> _WORK INSTRUCTION_
Condense the paragraph of the page extract that begins "Question 250: A 60-year-old man" into a bulleted list that keeps its main clinical facts.
[PAGE EXTRACT]
Question 250: A 60-year-old man comes to the physician because of recurrent nose bleeds that occur with light trauma or at random times during the day. Over the past 6 months, the patient has felt weak and fatigued and has had a 10-kg (22-lb) weight loss. He has poor appetite and describes abdominal discomfort. He does not have night sweats. His pulse is 72/min, blood pressure is 130/70 mm Hg, and his temperature is 37.5°C (99.5°F). The spleen is palpated 10 cm below the left costal margin. Multiple bruises are noted on both upper extremities. Laboratory studies show.
Hemoglobin 9.8 g/dL
Hematocrit 29.9%
Leukocyte count 4,500/mm3
Neutrophils 30%
Platelet count 74,000/mm3
Serum
Lactate dehydrogenase 410 IU/L
A peripheral blood smear detects tartrate-resistant acid phosphatase activity. Which of the following is the most appropriate initial treatment for this patient?
A. Cladribine (Correct Answer)
B. Melphalan
C. Rituximab
D. Transfusion of platelets
E. Transfusion of packed red blood cells
Explanation: ***Cladribine***
- The patient's presentation with **recurrent nosebleeds**, **splenomegaly**, **pancytopenia** (anemia, leukopenia, thrombocytopenia), **weight loss**, and **elevated LDH** is highly suggestive of **hairy cell leukemia (HCL)**. The detection of **tartrate-resistant acid phosphatase (TRAP)** activity on a peripheral blood smear is **pathognomonic for HCL**.
[/PAGE EXTRACT]
[DATA UNDER STUDY]
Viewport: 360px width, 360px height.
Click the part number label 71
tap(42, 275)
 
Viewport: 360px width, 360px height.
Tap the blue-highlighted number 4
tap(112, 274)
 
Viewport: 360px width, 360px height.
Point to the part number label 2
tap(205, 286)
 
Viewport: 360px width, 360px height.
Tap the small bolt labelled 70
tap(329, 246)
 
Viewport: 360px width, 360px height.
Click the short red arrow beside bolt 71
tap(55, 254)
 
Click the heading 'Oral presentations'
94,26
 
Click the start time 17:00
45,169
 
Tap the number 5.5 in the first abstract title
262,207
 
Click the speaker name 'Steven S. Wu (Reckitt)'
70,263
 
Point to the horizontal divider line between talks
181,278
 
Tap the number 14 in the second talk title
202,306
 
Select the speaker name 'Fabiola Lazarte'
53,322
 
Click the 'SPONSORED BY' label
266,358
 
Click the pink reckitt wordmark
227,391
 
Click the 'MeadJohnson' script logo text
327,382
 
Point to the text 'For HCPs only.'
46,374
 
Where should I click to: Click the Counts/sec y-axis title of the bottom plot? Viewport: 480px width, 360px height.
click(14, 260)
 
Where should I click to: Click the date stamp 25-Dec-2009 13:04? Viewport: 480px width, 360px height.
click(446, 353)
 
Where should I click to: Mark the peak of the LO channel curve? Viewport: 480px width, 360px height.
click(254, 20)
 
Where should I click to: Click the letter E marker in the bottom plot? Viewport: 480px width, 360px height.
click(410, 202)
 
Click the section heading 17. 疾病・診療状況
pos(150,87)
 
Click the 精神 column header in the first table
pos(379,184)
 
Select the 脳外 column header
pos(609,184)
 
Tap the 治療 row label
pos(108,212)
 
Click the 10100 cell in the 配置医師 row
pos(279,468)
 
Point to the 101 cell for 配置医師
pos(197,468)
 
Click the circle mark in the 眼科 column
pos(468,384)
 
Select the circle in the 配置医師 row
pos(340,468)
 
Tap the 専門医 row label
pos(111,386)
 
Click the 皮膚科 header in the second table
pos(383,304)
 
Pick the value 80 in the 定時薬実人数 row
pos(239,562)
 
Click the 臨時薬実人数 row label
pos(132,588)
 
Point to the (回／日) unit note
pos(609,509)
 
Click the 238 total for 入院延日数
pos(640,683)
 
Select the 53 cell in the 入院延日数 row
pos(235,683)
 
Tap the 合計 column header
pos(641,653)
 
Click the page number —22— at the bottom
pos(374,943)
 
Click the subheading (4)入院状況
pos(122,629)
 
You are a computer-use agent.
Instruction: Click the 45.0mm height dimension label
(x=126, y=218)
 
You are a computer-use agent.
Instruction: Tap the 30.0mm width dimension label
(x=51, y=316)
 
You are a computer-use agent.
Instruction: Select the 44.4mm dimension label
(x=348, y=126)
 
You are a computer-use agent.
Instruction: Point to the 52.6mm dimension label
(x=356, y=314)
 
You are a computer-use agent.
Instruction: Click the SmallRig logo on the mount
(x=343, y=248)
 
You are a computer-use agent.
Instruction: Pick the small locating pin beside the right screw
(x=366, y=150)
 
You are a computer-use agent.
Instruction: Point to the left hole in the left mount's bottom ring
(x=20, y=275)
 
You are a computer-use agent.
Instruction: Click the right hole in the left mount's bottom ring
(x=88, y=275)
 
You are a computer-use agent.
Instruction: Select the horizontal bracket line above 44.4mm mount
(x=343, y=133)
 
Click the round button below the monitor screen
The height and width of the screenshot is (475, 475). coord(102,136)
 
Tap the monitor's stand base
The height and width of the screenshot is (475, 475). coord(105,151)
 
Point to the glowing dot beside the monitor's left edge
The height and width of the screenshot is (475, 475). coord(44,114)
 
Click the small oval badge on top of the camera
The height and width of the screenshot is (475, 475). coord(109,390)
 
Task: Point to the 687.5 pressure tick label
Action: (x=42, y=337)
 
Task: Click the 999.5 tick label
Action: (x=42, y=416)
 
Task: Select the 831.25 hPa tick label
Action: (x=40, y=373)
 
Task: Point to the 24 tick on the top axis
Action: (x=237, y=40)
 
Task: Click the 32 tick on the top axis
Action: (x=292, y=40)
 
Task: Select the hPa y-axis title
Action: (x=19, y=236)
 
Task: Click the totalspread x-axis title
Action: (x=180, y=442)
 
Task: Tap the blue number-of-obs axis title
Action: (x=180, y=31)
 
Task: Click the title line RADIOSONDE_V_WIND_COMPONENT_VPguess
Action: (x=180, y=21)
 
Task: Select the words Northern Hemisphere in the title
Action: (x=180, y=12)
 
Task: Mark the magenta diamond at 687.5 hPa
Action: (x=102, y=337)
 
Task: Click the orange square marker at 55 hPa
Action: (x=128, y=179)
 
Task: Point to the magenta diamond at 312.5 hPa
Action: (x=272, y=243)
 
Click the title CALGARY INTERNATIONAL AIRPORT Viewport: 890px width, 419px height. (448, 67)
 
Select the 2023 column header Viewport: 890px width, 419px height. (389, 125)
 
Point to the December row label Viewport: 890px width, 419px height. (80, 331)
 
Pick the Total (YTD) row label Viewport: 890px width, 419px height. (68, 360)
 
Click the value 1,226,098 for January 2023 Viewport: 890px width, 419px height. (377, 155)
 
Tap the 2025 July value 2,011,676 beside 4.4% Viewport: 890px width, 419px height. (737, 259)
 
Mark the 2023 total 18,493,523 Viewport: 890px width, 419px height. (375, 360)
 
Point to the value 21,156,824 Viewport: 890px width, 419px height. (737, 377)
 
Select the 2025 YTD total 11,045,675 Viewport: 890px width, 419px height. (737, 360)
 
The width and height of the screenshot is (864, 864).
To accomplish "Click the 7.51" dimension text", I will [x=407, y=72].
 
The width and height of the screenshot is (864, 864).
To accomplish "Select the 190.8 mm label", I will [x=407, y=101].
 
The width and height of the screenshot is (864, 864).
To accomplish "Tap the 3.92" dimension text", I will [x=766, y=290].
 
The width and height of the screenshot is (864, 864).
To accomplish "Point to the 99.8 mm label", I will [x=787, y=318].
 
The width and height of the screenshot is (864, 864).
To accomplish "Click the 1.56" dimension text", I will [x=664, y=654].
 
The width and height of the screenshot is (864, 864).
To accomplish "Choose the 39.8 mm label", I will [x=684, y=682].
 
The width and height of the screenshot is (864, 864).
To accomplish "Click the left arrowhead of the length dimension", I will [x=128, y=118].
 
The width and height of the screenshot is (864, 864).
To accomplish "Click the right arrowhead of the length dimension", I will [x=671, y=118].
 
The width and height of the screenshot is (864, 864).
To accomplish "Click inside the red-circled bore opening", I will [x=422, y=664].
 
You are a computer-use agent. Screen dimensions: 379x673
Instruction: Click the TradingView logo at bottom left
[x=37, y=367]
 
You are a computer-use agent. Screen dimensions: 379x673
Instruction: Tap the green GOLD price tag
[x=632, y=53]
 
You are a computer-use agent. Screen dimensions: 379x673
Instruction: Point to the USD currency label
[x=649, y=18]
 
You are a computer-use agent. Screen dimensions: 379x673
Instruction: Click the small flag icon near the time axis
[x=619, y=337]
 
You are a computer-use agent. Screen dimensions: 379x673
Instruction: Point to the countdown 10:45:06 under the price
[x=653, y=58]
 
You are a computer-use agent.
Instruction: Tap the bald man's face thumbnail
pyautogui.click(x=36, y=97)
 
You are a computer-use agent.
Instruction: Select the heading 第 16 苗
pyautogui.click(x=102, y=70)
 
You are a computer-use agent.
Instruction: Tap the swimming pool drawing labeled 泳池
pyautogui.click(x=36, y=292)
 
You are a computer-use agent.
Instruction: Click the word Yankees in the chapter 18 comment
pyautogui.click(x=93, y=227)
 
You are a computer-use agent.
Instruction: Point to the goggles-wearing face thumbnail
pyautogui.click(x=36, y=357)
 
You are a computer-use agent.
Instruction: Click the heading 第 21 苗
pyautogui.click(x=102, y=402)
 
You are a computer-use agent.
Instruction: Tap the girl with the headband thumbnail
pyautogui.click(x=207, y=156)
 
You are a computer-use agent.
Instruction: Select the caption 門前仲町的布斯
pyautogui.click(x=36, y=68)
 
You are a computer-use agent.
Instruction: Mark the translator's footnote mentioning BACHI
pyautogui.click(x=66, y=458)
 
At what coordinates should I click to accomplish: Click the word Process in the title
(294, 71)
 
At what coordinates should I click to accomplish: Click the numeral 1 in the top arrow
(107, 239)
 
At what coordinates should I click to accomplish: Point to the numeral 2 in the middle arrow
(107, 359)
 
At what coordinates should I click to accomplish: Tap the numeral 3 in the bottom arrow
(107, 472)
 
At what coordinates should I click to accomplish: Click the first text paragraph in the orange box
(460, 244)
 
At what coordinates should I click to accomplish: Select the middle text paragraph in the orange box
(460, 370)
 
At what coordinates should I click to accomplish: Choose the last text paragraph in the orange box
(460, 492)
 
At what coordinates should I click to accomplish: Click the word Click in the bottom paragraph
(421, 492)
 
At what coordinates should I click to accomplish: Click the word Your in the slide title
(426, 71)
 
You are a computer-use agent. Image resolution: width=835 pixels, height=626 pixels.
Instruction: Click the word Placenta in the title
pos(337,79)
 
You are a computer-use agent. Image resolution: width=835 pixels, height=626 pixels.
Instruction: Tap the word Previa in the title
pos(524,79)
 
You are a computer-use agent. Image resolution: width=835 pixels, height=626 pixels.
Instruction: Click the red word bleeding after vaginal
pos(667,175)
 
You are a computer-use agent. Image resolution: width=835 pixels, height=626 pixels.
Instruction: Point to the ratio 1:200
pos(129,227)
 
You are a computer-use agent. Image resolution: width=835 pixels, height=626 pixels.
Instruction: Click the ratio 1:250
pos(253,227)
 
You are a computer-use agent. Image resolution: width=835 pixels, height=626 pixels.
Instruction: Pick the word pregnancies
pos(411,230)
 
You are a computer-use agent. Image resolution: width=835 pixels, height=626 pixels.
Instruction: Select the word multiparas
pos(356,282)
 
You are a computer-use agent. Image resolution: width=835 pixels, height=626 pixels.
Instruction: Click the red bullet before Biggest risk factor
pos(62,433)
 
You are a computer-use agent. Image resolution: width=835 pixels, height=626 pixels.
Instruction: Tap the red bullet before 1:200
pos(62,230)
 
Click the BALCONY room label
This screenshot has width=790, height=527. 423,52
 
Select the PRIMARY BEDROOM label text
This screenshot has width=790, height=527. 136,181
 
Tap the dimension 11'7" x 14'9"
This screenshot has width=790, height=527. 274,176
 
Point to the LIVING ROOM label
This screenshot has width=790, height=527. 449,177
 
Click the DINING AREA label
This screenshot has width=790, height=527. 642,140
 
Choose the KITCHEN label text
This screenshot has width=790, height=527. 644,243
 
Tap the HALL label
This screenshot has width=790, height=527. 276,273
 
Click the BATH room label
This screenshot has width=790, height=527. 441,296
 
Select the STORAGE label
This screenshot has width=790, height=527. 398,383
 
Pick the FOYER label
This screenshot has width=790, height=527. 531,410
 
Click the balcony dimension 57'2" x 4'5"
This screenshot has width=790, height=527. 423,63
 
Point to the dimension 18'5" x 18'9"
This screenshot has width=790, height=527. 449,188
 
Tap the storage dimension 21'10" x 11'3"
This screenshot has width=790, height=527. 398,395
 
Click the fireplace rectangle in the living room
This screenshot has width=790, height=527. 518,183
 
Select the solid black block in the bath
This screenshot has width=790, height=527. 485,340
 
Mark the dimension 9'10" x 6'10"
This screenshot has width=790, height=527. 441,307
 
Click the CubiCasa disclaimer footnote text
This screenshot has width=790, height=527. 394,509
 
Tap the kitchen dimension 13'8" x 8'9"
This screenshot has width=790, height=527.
[/DATA UNDER STUDY]
> _WRITTEN ANSWER_
- 60-year-old man with recurrent nosebleeds, occurring with light trauma or at random times
- Over the past 6 months: weakness, fatigue and a 10-kg (22-lb) weight loss
- Poor appetite and abdominal discomfort; no night sweats
- Vital signs: pulse 72/min, blood pressure 130/70 mm Hg, temperature 37.5°C (99.5°F)
- Spleen palpated 10 cm below the left costal margin
- Multiple bruises on both upper extremities